Excerpted data START
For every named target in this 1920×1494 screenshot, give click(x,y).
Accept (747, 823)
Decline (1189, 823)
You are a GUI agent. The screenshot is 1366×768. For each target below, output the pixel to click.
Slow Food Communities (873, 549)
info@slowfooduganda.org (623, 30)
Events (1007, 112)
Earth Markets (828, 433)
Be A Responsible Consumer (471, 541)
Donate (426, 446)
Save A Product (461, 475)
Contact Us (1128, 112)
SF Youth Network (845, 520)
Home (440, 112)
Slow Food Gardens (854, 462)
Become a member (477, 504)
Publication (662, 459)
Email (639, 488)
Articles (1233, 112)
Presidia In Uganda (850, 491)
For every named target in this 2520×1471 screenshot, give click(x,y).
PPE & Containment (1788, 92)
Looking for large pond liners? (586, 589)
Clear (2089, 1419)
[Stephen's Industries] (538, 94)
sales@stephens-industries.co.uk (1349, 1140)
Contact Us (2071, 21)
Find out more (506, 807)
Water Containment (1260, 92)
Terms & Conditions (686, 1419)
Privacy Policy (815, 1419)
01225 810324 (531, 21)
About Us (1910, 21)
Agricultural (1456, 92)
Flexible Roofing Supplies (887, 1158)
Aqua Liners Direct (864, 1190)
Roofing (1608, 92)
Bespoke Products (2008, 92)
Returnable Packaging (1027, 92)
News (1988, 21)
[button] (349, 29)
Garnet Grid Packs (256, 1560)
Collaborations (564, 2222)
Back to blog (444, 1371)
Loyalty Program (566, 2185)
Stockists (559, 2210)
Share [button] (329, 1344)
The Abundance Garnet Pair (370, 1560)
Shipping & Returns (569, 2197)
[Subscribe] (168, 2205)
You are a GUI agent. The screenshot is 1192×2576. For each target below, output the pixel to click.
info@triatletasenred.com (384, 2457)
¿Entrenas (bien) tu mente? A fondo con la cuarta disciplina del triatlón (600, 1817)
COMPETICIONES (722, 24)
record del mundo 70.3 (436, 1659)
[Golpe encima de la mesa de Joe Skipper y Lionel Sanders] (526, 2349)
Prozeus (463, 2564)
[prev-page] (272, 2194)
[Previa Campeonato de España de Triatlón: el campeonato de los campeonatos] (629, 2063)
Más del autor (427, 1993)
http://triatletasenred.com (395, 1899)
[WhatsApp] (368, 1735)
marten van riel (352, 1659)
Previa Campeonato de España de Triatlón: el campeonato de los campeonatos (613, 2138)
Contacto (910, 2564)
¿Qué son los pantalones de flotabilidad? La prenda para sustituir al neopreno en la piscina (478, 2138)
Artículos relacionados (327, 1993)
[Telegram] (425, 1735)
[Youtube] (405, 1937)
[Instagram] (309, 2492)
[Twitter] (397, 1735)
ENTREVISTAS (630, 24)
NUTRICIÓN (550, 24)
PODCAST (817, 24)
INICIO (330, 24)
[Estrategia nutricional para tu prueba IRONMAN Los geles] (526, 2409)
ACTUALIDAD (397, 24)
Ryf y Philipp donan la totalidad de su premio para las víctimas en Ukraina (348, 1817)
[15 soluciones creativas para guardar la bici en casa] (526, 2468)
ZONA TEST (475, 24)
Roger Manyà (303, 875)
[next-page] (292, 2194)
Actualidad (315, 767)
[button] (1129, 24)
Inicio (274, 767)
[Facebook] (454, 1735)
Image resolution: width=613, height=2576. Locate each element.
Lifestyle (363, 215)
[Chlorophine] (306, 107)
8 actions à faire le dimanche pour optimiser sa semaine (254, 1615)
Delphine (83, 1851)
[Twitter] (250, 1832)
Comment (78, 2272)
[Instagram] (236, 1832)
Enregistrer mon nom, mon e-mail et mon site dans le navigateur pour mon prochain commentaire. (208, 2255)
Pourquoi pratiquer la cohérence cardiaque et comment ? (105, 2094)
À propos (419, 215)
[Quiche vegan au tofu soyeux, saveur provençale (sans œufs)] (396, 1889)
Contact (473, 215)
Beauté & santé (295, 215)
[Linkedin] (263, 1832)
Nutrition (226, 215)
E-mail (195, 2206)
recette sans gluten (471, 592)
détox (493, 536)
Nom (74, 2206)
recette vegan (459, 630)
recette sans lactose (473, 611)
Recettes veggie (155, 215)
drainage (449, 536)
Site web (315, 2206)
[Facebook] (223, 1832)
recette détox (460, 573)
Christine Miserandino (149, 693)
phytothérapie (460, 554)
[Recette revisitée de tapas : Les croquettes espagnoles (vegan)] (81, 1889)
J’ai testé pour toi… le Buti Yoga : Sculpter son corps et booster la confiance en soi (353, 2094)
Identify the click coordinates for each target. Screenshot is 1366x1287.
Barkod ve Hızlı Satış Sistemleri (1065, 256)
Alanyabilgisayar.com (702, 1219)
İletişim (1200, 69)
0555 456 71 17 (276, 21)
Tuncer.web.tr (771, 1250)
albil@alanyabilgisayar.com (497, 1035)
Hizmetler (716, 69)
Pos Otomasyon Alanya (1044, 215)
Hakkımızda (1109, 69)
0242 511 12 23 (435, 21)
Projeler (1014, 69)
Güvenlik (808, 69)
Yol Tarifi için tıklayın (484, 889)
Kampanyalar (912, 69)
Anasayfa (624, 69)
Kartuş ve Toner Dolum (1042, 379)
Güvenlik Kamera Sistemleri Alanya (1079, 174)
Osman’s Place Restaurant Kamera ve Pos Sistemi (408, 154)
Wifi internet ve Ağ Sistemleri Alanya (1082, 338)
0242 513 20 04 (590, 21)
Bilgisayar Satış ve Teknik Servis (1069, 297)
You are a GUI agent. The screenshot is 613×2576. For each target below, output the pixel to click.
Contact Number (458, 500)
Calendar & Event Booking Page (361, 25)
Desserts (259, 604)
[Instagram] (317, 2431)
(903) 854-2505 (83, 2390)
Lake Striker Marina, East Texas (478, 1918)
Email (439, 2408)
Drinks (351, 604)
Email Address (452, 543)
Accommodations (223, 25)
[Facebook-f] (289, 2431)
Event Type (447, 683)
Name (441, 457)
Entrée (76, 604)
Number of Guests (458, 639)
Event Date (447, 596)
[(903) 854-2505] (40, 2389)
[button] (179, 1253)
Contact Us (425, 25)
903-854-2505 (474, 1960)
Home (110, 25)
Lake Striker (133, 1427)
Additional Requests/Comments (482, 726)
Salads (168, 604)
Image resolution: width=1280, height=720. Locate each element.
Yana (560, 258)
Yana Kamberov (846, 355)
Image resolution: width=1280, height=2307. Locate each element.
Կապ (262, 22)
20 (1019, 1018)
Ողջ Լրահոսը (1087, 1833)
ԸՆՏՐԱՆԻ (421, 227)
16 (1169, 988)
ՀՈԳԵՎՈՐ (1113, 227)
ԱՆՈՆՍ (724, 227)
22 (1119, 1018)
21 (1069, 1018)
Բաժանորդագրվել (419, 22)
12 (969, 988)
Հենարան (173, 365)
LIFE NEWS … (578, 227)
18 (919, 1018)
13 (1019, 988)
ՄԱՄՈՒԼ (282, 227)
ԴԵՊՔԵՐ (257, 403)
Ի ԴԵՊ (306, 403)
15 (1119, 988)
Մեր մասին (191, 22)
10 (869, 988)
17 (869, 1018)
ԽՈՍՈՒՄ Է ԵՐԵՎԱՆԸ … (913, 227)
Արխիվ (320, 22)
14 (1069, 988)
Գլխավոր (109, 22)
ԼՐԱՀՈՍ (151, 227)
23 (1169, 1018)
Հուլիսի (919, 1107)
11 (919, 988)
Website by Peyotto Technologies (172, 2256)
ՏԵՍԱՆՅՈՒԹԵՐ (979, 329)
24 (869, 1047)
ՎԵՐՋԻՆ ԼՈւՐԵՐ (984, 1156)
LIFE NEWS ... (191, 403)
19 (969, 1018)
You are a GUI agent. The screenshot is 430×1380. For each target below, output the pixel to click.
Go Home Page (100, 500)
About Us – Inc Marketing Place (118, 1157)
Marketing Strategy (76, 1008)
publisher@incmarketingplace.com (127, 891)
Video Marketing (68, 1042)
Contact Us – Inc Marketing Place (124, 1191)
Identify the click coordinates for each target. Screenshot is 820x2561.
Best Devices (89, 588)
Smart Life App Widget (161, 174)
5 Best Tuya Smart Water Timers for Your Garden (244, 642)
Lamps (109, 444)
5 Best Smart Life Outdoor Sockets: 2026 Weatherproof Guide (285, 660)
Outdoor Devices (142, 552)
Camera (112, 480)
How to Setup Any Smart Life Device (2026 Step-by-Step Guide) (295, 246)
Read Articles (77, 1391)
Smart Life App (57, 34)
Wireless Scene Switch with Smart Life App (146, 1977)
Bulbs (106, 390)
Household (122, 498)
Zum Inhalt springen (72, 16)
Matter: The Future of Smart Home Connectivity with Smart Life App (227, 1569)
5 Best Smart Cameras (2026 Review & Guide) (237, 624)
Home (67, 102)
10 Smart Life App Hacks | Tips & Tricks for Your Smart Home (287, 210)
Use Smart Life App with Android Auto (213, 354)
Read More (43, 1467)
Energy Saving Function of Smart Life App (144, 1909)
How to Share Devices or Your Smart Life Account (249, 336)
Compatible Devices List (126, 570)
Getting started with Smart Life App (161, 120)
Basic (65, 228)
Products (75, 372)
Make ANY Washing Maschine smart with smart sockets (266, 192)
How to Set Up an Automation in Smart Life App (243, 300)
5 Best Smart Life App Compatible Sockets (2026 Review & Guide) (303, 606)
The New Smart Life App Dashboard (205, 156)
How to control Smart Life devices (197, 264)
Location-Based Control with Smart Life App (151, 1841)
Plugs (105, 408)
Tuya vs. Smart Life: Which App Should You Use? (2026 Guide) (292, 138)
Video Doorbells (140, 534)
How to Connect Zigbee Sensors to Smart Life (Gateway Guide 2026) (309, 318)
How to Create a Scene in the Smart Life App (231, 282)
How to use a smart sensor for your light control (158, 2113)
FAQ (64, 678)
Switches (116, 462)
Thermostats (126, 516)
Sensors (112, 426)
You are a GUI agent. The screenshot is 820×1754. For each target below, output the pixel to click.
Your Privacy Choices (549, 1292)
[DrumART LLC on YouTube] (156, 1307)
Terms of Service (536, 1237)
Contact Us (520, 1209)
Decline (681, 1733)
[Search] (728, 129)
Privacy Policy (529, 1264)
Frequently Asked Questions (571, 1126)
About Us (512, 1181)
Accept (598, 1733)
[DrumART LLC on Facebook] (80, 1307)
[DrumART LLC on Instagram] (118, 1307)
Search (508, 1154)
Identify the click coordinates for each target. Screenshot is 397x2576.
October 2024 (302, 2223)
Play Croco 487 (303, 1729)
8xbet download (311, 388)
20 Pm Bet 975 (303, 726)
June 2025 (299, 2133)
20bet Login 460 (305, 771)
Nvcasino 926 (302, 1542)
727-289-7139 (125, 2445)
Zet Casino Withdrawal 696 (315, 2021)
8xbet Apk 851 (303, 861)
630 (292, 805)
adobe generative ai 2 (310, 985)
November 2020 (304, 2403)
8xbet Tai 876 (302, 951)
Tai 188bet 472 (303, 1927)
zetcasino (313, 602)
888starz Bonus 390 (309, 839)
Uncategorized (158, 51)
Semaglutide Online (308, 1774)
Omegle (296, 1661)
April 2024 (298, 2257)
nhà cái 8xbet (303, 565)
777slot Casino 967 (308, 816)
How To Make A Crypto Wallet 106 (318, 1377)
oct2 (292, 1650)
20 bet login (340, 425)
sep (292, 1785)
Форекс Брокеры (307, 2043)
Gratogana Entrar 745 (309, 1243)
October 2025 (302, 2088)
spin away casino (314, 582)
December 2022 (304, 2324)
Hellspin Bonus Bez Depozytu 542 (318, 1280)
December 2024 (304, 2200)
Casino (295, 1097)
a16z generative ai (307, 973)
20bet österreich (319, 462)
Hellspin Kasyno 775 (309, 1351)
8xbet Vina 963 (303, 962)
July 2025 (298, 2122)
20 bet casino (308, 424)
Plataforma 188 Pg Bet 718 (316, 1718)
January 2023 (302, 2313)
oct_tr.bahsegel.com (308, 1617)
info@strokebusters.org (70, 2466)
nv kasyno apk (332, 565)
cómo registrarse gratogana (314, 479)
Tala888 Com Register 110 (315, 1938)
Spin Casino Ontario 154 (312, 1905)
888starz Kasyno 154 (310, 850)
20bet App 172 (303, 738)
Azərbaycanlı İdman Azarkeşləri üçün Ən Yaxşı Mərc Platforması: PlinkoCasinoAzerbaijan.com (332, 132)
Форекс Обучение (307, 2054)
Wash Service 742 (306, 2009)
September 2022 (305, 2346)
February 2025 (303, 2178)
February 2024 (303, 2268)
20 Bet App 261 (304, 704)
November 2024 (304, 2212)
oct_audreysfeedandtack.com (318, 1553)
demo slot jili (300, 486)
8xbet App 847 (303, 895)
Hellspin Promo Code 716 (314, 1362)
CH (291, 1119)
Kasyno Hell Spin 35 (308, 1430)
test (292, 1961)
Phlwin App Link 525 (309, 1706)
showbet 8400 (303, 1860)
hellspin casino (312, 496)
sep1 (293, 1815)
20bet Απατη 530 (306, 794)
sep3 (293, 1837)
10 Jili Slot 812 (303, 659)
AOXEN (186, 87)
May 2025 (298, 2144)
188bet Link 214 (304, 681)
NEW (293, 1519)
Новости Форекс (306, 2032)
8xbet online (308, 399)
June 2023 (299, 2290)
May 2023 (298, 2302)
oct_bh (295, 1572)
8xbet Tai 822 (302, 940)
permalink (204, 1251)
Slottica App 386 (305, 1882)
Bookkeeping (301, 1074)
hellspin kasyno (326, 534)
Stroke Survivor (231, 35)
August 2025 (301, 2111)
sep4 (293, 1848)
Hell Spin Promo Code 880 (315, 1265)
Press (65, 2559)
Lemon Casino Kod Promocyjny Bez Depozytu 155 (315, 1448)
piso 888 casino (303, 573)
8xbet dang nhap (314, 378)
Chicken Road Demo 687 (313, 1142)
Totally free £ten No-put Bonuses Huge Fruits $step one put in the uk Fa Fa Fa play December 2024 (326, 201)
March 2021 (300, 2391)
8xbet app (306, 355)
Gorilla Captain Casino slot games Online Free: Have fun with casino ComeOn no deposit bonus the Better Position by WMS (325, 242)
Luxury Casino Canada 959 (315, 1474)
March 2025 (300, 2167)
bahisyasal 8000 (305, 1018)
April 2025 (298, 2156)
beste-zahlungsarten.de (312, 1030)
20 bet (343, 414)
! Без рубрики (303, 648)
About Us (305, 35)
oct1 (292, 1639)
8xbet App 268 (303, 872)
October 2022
Excerpted data END
### Problem to solve:
In the listing above, start at the line with "Drinks (351, 604)", go on through the line with "Ողջ Լրահոսը (1087, 1833)", and copy each of those lines exactly; leave out all the rest.

### Written response:
Drinks (351, 604)
Email Address (452, 543)
Accommodations (223, 25)
[Facebook-f] (289, 2431)
Event Type (447, 683)
Name (441, 457)
Entrée (76, 604)
Number of Guests (458, 639)
Event Date (447, 596)
[(903) 854-2505] (40, 2389)
[button] (179, 1253)
Contact Us (425, 25)
903-854-2505 (474, 1960)
Home (110, 25)
Lake Striker (133, 1427)
Additional Requests/Comments (482, 726)
Salads (168, 604)
Image resolution: width=1280, height=720. Locate each element.
Yana (560, 258)
Yana Kamberov (846, 355)
Image resolution: width=1280, height=2307. Locate each element.
Կապ (262, 22)
20 (1019, 1018)
Ողջ Լրահոսը (1087, 1833)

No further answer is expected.